— START Passage to read —

New research commissioned by Delinea looks at the tension between the pace of AI adoption, and how prepared organizations are to handle it.

Entitled “Uncovering the Hidden Risks of the AI Race,” the report says 90 percent of organizations pressure security teams to loosen identity controls in the interest of putting AI agents to work. The thinking is that “organizations can’t afford to let security friction hang up agentic AI deployments.”

In other words, industries across the board are suffering from a severe case of FOMO, fueled by AI evangelism that has positioned it as a necessity without question. Yet significant gaps in AI identity discovery, monitoring, and privilege control can leave organizations exposed as they try and stay abreast of the hype.

‘We’ve got this,’ say teams who do not

Despite the threat, businesses tend to think they’re fine: “many organizations remain confident in their readiness for AI adoption, highlighting a disconnect between perceived and actual security maturity.” Delinea calls this “the security confidence paradox.”

Clearly, there is a need to align expectations with reality. The study “indicates that identity security must evolve alongside AI adoption. Leaders must modernize the way they discover and protect access and identity relationships in the AI era so they can innovate quickly without abandoning identity governance in the process.”

The message carries a whiff of having a cake and eating it, too. Pressure to operationalize AI is unlikely to subside soon, and the risks will grow, especially as AI agents are granted more and more control. “Organizations are knowingly trading identity control for operational velocity. There is strong pressure to loosen privileged access requirements to enable automation. Standing access is routinely granted under operational urgency. When security introduces friction, speed frequently wins.

“The report reflects a core industry truth: Organizations can’t secure or govern what they cannot fully see.”

Runtime identity critical question: 1Password’s Nancy Wang

Unseen AI agents are causing plenty of nightmares for security teams across the spectrum. Nancy Wang of 1Password contributed to the 2026: The End of Vibe Adoption whitepaper. In a blog post, she says the research points to a core point: “before regulators or insurers can address AI-related harm, enterprises need technical clarity around runtime identity, responsibility, and auditability before deploying agents in critical systems.”

“The gap is not governance intent. It is execution control.”

The whitepaper stresses the foundational principle that “identity, access, and accountability must operate at the same speed as autonomous systems.” Risk cannot out-scale capability.

Wang says that to keep pace, identity must be dynamic: “each agent action should be tied to a scoped, short-lived identity at runtime – eliminating shared credentials, enforcing least privilege at the tool and data layer, issuing access just-in-time with clear expiration, and capturing credential issuance, tool execution, and data access in a unified audit trail where identity is inseparable from action.”

Continuous monitoring of identity usage and data flows provides visibility necessary to determine ownership and attach accountability. “Many organizations lack full visibility into which AI systems are operating in their environment, what data those systems access, or how their behavior changes over time,” says Wang. But “you can’t secure what you can’t see. For agents, visibility requires enforcing identity controls at runtime.”

— END Passage to read —
— START Dataset section —

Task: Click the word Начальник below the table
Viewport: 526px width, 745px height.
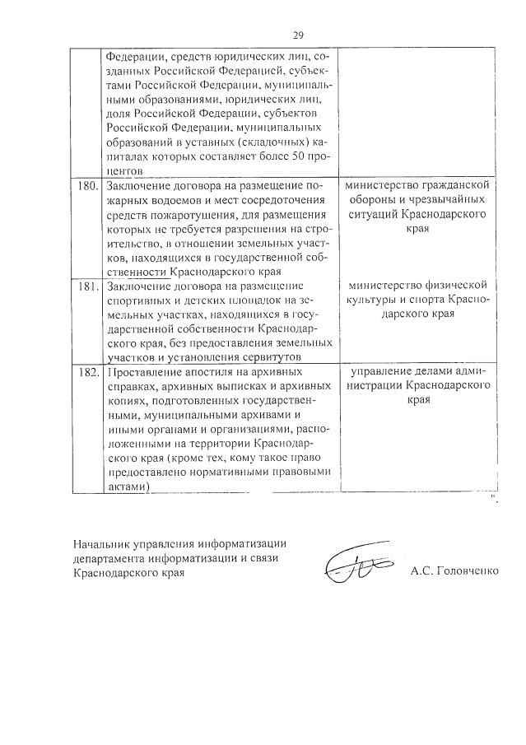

— END Dataset section —

#### Task set:
[1] In the article on AI identity security, what does Delinea call the gap between perceived and actual security maturity?
[2] Continue the article on AI agents and identity security from its final sentence.

#### Answers to the problems:
[1] The security confidence paradox.

[2]
Delinea, Yubico partner on hardware-rooted personhood proof

A host of launches reflects the speed of the problem.

Delinea has partnered with Yubico to offer “hardware-rooted human authorization” that leverages the runtime authorization and identity governance capabilities Delinea gained in its recent acquisition of StrongDM.

Per a release, the integration enables Yubico’s Role Delegation Tokens (RDT), “a cryptographic authorization primitive backed by YubiKey hardware,” to be used within the Delinea platform. RDT adds a cryptographic hardware root of trust to the architecture for Privileged Access Management with runtime authorization across human and agentic actors.

Combined, the tools provide end-to-end accountability for AI workflows, hardware-attested proof of human authorization for high-consequence agentic action, unified governance across human and machine identities, and comprehensive audit trails binding every automated action to a verified human.

“The hard problem in agentic AI security is accountability: can you prove a specific human approved a high-consequence action?” says Albert Biketi, chief product and technology officer for Yubico. “Hardware attestation without runtime enforcement is a signature with no enforcement point. Runtime enforcement without hardware attestation is a policy gate with no proof of human presence. This integration with Delinea solves both sides.”

SOCRadar’s AI Agent Marketplace offers modular deployment

SOCRadar has launched its new AI Agent Marketplace, “an integrated hub where organizations can browse, purchase, and deploy specialized autonomous AI agents tailored for specific cybersecurity tasks and use cases in the SOCRadar XTI Platform,” according to a release. It comes with a new Identity & Access Threat Intelligence AI Agent, which can “analyze the data files associated with a compromised machine (e.g. session cookies, credentials, etc.) to help analysts quickly determine the source of a leak and generate a risk analysis report.”

The marketplace model unbundles the all-in-one platform into a modular ecosystem that provides security teams with additional customization and precision. Per the release, organizations can easily select and deploy only the specific agents required for their unique use cases.

“Identity has become the new attack surface,” says Huzeyfe Onal, CEO of SOCRadar. Threat actors no longer need malware when stolen credentials and session cookies can open the door to an entire organization. By integrating external identity context with automated risk analysis, we are helping our partners and customers build a future-proof defense that accounts for the rapid surge in malware-free, identity-driven attacks.”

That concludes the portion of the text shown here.